*Problem statement:*
Return the lines below exactly as they appear, please, starting with the first and ending with the one that contains "Согласен с условиями (232, 1716)".
BEGIN Records supplied
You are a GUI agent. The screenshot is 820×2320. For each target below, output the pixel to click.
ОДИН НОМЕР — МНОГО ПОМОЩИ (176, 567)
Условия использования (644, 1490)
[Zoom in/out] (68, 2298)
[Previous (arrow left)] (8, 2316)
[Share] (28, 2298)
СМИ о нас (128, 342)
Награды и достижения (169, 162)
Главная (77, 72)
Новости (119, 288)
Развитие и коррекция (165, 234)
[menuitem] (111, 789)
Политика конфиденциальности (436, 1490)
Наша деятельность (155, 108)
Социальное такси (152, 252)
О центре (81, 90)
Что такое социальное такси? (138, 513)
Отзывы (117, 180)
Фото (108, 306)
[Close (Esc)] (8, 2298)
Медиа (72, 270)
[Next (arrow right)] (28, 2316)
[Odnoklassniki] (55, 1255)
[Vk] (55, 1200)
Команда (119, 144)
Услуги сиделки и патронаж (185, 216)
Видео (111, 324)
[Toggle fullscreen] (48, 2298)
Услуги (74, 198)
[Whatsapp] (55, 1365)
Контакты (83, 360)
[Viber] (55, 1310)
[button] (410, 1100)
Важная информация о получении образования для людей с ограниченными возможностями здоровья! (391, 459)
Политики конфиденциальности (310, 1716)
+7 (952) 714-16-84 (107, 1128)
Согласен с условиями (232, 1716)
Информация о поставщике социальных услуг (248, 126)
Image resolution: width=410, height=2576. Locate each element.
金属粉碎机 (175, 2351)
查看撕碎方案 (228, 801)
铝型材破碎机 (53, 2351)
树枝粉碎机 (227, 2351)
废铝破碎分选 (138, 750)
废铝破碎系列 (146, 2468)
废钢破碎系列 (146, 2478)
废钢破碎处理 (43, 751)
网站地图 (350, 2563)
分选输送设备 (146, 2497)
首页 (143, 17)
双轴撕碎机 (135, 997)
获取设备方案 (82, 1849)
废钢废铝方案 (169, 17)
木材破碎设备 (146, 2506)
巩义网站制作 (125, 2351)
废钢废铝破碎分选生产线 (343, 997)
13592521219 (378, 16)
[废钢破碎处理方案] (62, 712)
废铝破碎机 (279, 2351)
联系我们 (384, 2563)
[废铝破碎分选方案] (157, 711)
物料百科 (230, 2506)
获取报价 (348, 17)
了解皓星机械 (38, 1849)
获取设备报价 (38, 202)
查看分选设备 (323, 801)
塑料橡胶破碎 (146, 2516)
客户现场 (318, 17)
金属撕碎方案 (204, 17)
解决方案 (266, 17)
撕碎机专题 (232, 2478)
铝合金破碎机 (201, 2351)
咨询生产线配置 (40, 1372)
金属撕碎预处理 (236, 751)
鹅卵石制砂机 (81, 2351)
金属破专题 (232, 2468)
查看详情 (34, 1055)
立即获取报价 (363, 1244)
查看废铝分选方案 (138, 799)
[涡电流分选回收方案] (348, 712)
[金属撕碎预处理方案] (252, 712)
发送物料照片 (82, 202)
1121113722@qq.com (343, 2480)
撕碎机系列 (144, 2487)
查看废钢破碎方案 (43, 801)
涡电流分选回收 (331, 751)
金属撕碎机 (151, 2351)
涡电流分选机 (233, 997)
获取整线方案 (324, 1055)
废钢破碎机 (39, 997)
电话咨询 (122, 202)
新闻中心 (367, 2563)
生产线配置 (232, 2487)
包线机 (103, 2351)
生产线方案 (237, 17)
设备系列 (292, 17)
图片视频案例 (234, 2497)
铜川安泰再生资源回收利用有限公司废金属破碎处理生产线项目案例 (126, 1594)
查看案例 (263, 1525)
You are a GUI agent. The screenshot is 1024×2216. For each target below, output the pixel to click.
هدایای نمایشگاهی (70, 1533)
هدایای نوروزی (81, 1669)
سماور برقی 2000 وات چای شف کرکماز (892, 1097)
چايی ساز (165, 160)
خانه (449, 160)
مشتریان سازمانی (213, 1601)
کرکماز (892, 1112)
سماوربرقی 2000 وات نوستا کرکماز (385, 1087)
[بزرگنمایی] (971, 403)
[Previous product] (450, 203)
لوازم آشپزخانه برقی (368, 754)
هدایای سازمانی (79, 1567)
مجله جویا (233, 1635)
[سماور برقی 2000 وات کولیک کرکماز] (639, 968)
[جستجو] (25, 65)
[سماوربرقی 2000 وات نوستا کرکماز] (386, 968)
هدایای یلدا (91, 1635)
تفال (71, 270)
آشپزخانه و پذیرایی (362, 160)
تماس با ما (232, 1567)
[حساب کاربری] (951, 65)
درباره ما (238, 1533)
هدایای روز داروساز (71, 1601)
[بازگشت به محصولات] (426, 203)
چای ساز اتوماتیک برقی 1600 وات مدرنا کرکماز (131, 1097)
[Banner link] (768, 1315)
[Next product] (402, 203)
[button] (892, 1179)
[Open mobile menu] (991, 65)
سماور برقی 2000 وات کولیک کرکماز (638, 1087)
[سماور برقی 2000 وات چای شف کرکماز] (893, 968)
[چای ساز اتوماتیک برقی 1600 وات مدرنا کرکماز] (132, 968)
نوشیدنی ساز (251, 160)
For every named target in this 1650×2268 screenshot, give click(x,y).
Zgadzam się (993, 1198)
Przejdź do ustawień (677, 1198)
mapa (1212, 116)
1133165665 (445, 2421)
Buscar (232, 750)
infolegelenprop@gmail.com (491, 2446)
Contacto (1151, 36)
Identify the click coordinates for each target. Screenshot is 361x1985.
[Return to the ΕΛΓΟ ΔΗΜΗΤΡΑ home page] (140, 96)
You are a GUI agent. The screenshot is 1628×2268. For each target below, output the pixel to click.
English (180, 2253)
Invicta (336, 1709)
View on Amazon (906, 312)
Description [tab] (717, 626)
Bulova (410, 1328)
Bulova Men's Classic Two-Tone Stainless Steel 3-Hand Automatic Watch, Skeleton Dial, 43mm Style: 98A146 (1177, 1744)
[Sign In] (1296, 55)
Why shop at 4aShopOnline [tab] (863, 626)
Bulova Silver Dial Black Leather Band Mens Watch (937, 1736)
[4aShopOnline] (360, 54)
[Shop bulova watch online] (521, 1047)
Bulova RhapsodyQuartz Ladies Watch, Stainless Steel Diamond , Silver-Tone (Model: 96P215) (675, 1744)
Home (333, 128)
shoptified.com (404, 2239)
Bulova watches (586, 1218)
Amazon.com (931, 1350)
END Records supplied
*Solution:*
You are a GUI agent. The screenshot is 820×2320. For each target below, output the pixel to click.
ОДИН НОМЕР — МНОГО ПОМОЩИ (176, 567)
Условия использования (644, 1490)
[Zoom in/out] (68, 2298)
[Previous (arrow left)] (8, 2316)
[Share] (28, 2298)
СМИ о нас (128, 342)
Награды и достижения (169, 162)
Главная (77, 72)
Новости (119, 288)
Развитие и коррекция (165, 234)
[menuitem] (111, 789)
Политика конфиденциальности (436, 1490)
Наша деятельность (155, 108)
Социальное такси (152, 252)
О центре (81, 90)
Что такое социальное такси? (138, 513)
Отзывы (117, 180)
Фото (108, 306)
[Close (Esc)] (8, 2298)
Медиа (72, 270)
[Next (arrow right)] (28, 2316)
[Odnoklassniki] (55, 1255)
[Vk] (55, 1200)
Команда (119, 144)
Услуги сиделки и патронаж (185, 216)
Видео (111, 324)
[Toggle fullscreen] (48, 2298)
Услуги (74, 198)
[Whatsapp] (55, 1365)
Контакты (83, 360)
[Viber] (55, 1310)
[button] (410, 1100)
Важная информация о получении образования для людей с ограниченными возможностями здоровья! (391, 459)
Политики конфиденциальности (310, 1716)
+7 (952) 714-16-84 (107, 1128)
Согласен с условиями (232, 1716)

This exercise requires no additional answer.